Green Belt Movement, Greenpeace Africa condemn lifting of Mau Forest logging ban

News · David Abonyo · October 30, 2025
Green Belt Movement, Greenpeace Africa condemn lifting of Mau Forest logging ban
Harvested logs.PHOTO/handout
In Summary

The two leading environmental organizations are urging the government to immediately halt all logging activities until it ensures transparency, legal compliance, and meaningful public participation in forest management.

The Green Belt Movement (GBM) and Greenpeace Africa have jointly condemned the Kenyan government’s decision to lift the logging ban in the Mau Forest Complex, calling it a dangerous setback for environmental conservation, water security, and climate resilience.

The two leading environmental organizations are urging the government to immediately halt all logging activities until it ensures transparency, legal compliance, and meaningful public participation in forest management.

In a joint statement issued on Wednesday, October 29, 2025, GBM and Greenpeace Africa said the move violates court orders, exposes governance failures, and threatens the livelihoods of millions of Kenyans who depend on the Mau for water, agriculture, and stable weather patterns.

“The decision undermines years of progress in forest protection and exposes Kenya's fragile ecosystems to renewed destruction,” the statement read. “It also stands in clear contradiction to the government’s own pledges on environmental conservation and climate action.”

The Mau Forest Complex is one of Kenya’s five major water towers, feeding critical rivers and sustaining ecosystems across the Rift Valley, Western, and Nyanza regions.

According to the groups, allowing logging in such a sensitive area would endanger the country’s food and water security, worsening droughts and floods, and undermining climate adaptation efforts.

Citing the Forest Status Report 2024, the statement warned that Kenya already loses an average of 84,716 hectares of forest annually to deforestation, costing the economy an estimated Sh534 billion each year in lost ecosystem services, reduced rainfall, and soil erosion.

“It is deeply ironic to call on citizens to plant trees while sanctioning activities that destroy those that have taken decades to grow,” the groups said. “Such policy inconsistency erodes public trust and makes a mockery of Kenya’s climate commitments.”

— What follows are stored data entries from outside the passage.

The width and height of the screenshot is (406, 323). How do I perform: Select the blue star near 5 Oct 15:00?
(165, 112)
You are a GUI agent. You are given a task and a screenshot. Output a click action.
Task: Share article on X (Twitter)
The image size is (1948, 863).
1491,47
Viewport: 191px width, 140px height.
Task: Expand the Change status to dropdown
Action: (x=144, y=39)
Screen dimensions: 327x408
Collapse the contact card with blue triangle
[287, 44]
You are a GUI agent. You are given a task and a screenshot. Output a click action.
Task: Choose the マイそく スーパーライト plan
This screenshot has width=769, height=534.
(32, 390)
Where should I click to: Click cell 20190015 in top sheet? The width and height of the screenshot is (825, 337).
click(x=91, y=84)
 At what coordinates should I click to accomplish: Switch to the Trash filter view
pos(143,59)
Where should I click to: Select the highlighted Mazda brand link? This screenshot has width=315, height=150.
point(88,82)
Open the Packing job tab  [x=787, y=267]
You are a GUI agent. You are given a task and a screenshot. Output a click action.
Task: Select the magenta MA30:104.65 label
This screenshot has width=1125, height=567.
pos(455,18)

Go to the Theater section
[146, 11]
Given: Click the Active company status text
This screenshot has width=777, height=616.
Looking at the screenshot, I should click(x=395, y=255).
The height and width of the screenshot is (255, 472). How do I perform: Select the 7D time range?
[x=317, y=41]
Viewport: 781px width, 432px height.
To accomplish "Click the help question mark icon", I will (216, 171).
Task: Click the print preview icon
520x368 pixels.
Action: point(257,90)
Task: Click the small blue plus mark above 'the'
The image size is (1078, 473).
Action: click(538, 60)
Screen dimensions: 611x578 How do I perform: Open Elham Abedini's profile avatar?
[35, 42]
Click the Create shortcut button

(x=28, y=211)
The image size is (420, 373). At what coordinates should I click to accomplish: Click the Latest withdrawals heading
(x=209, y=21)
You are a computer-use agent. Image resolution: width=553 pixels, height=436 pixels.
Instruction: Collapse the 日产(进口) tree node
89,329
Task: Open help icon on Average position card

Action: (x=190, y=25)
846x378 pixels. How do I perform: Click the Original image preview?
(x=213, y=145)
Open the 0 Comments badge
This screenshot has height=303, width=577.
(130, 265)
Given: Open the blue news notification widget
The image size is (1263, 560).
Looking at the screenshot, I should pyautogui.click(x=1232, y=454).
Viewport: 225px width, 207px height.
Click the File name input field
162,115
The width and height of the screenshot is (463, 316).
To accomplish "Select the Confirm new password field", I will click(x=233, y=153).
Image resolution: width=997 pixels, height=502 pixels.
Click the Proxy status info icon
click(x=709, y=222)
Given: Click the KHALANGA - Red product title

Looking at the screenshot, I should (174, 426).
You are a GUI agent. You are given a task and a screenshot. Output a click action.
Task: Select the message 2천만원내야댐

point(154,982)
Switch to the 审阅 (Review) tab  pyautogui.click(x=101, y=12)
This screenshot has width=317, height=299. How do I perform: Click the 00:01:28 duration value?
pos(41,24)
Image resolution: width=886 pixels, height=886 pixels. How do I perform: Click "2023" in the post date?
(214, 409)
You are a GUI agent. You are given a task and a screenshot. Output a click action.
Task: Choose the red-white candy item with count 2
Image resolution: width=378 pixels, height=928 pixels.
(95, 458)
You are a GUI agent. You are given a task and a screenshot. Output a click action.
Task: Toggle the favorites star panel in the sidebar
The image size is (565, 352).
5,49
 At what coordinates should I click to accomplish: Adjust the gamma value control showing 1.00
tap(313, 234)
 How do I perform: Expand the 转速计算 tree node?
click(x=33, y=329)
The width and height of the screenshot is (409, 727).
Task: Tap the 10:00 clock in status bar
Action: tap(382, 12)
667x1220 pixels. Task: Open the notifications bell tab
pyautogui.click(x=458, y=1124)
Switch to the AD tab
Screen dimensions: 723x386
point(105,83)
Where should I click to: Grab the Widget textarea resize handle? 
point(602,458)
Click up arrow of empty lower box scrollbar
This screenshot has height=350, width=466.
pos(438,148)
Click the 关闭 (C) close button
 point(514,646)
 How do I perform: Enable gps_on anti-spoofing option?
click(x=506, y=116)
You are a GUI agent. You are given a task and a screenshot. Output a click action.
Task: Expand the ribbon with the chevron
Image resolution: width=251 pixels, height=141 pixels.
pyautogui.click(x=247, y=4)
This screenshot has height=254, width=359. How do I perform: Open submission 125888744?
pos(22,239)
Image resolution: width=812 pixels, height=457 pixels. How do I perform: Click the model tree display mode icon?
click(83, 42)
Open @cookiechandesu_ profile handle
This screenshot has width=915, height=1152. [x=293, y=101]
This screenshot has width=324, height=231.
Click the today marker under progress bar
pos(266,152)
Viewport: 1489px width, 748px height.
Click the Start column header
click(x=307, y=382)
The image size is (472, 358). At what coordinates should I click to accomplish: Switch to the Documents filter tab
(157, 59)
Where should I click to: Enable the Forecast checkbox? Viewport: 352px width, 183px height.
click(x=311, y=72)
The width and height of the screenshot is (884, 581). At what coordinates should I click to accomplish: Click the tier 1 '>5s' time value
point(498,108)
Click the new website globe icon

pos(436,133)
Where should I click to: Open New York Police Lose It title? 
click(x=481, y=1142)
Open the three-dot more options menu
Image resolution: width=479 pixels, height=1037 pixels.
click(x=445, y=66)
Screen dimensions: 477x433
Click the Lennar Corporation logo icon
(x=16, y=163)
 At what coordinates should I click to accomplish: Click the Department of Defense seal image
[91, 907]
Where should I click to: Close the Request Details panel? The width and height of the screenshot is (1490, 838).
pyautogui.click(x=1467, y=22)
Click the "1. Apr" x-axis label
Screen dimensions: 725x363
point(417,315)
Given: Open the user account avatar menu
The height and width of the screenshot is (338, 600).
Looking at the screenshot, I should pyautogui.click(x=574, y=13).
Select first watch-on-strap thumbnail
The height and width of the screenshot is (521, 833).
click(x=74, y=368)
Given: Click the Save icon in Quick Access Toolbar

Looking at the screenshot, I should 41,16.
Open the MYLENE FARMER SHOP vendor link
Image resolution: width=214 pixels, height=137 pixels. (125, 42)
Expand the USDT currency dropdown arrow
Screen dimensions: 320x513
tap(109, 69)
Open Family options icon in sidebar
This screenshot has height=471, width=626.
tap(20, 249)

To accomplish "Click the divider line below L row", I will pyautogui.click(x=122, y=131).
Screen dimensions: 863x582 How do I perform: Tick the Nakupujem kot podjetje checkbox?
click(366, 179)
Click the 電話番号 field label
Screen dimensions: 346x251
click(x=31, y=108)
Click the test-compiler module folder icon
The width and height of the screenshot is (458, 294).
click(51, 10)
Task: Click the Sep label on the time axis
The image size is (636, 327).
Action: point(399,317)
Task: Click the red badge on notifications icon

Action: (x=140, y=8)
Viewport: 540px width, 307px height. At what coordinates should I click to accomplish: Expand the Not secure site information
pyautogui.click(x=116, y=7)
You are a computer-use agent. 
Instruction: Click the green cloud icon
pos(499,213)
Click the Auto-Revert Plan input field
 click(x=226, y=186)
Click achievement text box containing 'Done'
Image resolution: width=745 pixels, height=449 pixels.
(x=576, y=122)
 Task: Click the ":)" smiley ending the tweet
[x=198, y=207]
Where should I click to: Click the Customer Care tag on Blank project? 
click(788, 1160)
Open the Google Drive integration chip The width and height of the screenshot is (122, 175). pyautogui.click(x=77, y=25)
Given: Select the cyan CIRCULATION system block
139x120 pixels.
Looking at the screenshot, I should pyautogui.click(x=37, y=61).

The two organizations further noted that the lifting of the ban disregards a 2023 Environment and Land Court ruling, which required the government to establish a framework for proactive information sharing, public participation, and independent oversight before resuming any harvesting.

“There has been no public disclosure of any such framework and no evidence of compliance with these legal requirements,” the statement said, adding that governance weaknesses identified in the 2018 Taskforce Report on Forest Resources Management remain unaddressed.

The groups made seven key recommendations, including full supervision of any harvesting by a Multi-Agency Oversight Team, increased forest protection capacity for the Kenya Forest Service, and investment in private commercial plantations to reduce pressure on public forests.

“Kenya cannot claim to be planting 15 billion trees with one hand while destroying its public forests with the other,” they warned. “The Mau Forest Complex is too important to be treated as a political bargaining chip.”

The two groups urged the government to align its development agenda with genuine environmental stewardship, saying Kenya’s future resilience depends on protecting its forests.

“Sustainable growth depends on healthy ecosystems,” the statement emphasized. “Forests are not barriers to progress,they are the foundation of water security, agriculture, and economic resilience.”

President William Ruto on Monday, October 27, 2025, announced the lifting of the national logging ban to permit the harvesting of mature trees in designated forests across the country.

He said the decision is intended to revive local industries and reduce Kenya’s reliance on imported timber products.

Speaking during a public engagement at Molo Technical and Vocational College in Elburgon, Nakuru County, President Ruto explained that the move will ensure mature trees are put to good use rather than being left to waste in forests.

“We shall reopen the timber factories here in Elburgon. I have told my Minister of Trade, Mr Lee Kinyanjui, that importing furniture from China must end. We will use our wood to make furniture,” President Ruto said.